>> begin

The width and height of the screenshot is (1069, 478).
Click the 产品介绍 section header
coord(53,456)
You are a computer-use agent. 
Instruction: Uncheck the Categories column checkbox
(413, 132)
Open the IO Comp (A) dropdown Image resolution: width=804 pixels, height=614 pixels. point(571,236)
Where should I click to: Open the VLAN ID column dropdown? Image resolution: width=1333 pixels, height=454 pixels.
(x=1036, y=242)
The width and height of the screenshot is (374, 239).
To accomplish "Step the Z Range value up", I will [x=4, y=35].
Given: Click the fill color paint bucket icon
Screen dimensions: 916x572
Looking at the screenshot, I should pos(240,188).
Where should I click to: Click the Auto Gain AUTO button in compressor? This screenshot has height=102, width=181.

>> end

### Given task
Retype all of the items above line for line, without changing anything.

### Worked solution
The width and height of the screenshot is (1069, 478).
Click the 产品介绍 section header
coord(53,456)
You are a computer-use agent. 
Instruction: Uncheck the Categories column checkbox
(413, 132)
Open the IO Comp (A) dropdown Image resolution: width=804 pixels, height=614 pixels. point(571,236)
Where should I click to: Open the VLAN ID column dropdown? Image resolution: width=1333 pixels, height=454 pixels.
(x=1036, y=242)
The width and height of the screenshot is (374, 239).
To accomplish "Step the Z Range value up", I will [x=4, y=35].
Given: Click the fill color paint bucket icon
Screen dimensions: 916x572
Looking at the screenshot, I should pos(240,188).
Where should I click to: Click the Auto Gain AUTO button in compressor? This screenshot has height=102, width=181.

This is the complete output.